Not ready to cope with the facts of organic chemistry and the mathematics associated with it, I sat as far from the instructor as I could. Please…dear God! May I not be asked any questions!

After several months at Iowa State, I realized that even if I tried to fake it, I wouldn’t make it. There were explanatory reasons: I worked nearly full time to cover expenses while carrying a full load of credit hours. My high school credentials were as valueless as a forged passport – I had graduated from high school 22nd from the top in a class of 32.

Though faithful in attending classes, I did nothing to draw attention to myself: I volunteered nothing. I sat in the back. I avoided eye contact with the instructors, lest they sense any desire to be called upon. Truly, my self-esteem had bottomed out. If anyone ever needed to imagine himself afresh, it was me.

Let me tell you something! I had it all wrong. True! I was hopelessly lost relative to organic chemistry and, the truth be known, I was intimidated by most of my studies. It was as if I had arrived at college with the wrong map. But being an inept 17-year-old did not make me less of a person.

What I would discover later was that the imperfect was to be my Paradise – flaws and faults became a source of creativity. Meanwhile, driven by an overwhelming desire to obtain a college degree and trusting this drivenness as God’s gift to me, I arrived successfully beyond two stretches of probation. It was a major step toward re-imagining myself. I was like Owl in “Winnie the Pooh” who “hadn’t exactly got brains, but he knows things.” Then I may have been hard put to say what it was that I knew; still, it was all there waiting for its season.

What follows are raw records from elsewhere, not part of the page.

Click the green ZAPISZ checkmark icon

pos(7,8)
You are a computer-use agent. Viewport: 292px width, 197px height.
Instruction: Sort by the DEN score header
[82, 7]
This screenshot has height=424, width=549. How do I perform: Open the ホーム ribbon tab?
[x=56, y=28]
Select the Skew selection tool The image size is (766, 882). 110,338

Since, I have pocketed both college and graduate degrees, though the cost was a mix of success and setback…repeat, and then finally coming to an UPPERCASE sense of self. Life has rewarded me in unexpected ways. Thankfully, I am not living the dreams of the youth I then was. Still, that untutored youth’s dreams underlie everything I have become. Cultural anthropologist Mary Catherine Bateson wrote that she often gives adults an exercise that may serve as commentary on the way I have shoehorned what I was into what I am now. She asks that we compare two narratives of our life history. Narrative One: Everything I have ever done has been heading me to where I am today. Narrative Two: It’s only after many surprises and choices, interruptions and disappointments that I have arrived somewhere I could never have anticipated. Then she points out that each person’s life story can be read both ways. I have always favored Narrative Two.

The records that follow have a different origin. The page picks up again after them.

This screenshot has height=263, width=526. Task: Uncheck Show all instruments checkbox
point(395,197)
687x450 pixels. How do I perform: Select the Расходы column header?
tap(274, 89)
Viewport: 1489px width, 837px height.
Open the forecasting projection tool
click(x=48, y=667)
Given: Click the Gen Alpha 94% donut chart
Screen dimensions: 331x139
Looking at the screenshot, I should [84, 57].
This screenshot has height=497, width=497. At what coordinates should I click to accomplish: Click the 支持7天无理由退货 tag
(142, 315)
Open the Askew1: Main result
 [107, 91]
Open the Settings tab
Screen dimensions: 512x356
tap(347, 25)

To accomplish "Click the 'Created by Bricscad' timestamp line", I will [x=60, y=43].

It seems that God visits us in the complexity and variety of all that is happening to us. God sustains us in those seasons of our lives, lost or found, supporting us in the fumbling arising from our good and bad decisions respecting our vocational aspirations. I am persuaded that God has created in us a capacity to make our failures meaningful, even enabling us to usefully embrace those luckless trials life sometimes imposes upon us. Kent Horuf, author of “Our Souls At Night,” wrote of his own self-awakening: “I felt as though I had a little flame of talent, not a big talent, but a little pilot-light-sized flame of talent, and I had to tend it like a kind of monk or acolyte, and not to ever let the little flame go out.” It is my life’s story. When I consider how life has happened to me and how I have happened to life, I think of the old prayer: “Prepare us for adventure and do not spare us the hazards!”